Gillian Bradshaw is one of my favorite historical authors, and this one does not disappoint. She admits up front to distorting the timeline slightly in the interests of the plot, which spans about seven critical years in the Fourth Century.

At this point the Roman Empire is Christian, but not necessarily deeply so, with plenty of pagan traditions surviving, and of course deep factionalism over the proper form of belief. All of this is far from the life of a sixteen-year-old upper-class girl in Ephesus, but the plot takes us into that world. Athanasius is one of the most prominent figures of this time, and from what very little I know of him, I think Bradshaw did a great job depicting him.
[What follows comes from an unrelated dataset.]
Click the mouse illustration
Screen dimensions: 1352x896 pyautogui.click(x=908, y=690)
But back to the center of the story. Charis is in love with medicine in a society that doesn’t allow women to practice it. So she largely hides her interest, and then for much of the book hides who she is instead, and much of the novel is an outpouring of love for medical learning, and the practicalities of its practice in this age as well as a glimpse into the scholastic side of Alexandria.
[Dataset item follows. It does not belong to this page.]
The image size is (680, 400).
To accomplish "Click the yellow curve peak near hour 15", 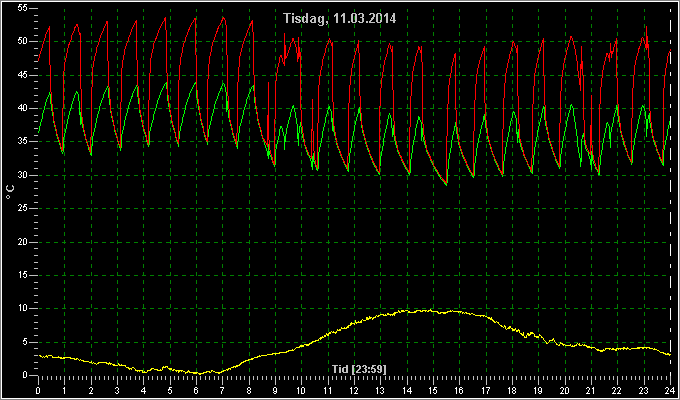I will [429, 310].
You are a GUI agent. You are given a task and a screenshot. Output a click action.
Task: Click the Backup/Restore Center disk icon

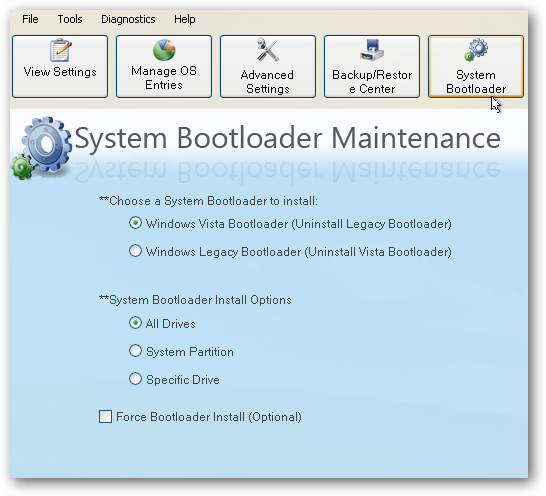[x=372, y=50]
This is an intensely character-driven novel, with Charis’ first-person descriptions and relationships driving everything. With a couple exceptions for when larger events intrude on her life, and suddenly plot drives everything to lever it into the next major section. Some of that feels abrupt, because of the change in pacing, but overall, it’s a wonderfully-written, very personal feeling novel, and another winner from Bradshaw.